For the pet owners in attendance, Saturday offered a chance to integrate faithful companions with their faith.
“There are just a lot of animal lovers, and they’re all God’s creatures,” said event coordinator Gretchen Papez. “Everyone needs a blessing, and for a lot, the pets are members of their family. So we wanted to have something for them too.”
About 15 owners and their pets filled the courtyard. Many churches hold pet blessings on Oct. 4 in honor of the Feast of St. Francis of Assisi, the patron saint of animals. Papez said they moved their ceremony to the winter when the Southern Nevada weather is more temperate.
Liz and Jeremy Hare had the event marked on their calendar. Both attend Good Samaritan Lutheran Church and have fostered more than 100 dogs.
They were excited by the prospect of bringing their three dogs -- Rosie, Milton and Wyllie -- to church.
“It was just fun because our pets are so special and important to us, and the church is special to us, too” said Liz Hare. “So it was nice to combine everything.”
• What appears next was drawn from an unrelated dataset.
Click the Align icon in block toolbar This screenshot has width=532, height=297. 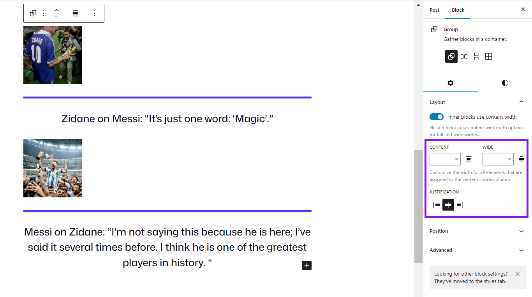76,13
“And we thought we’d try to get some of the demons out of them,” she said with a laugh.
For Steven DeMarcus, the ceremony carried an added importance. His 10-year-old German Shepherd, Zita, died Wednesday. He bought her as a puppy expecting her to be a guard dog, but instead he got a friend that never met a person she didn’t like. He loved her for that.
He watched the ceremony with his mixed breed dog, Daisy, through tear-stained glasses and teary eyes.
Zita’s passing left him devastated; the ceremony at least offered him some hope that his best friend would be in heaven waiting for him.
“If the Lord promises us eternal happiness, I have to have faith that we’ll meet up with every one we’ve ever loved in life,” said DeMarcus as he fought back tears. “I’m here to have my little one blessed and Zita’s memory commemorated.”
Paul finished the event with a memorial service for people who lost a pet in the past year.
She knows dogs and other pets don’t understand religion, but she’s confident they understand faith. She sees it in the gleam in her 4-year-old Maltese, Angel’s eyes, and in her excitement when she comes home.
Paul knows without a doubt that all dogs do go to heaven.
“I personally don’t know what heaven looks like,” Paul said. “But I know my dog is going to be there.”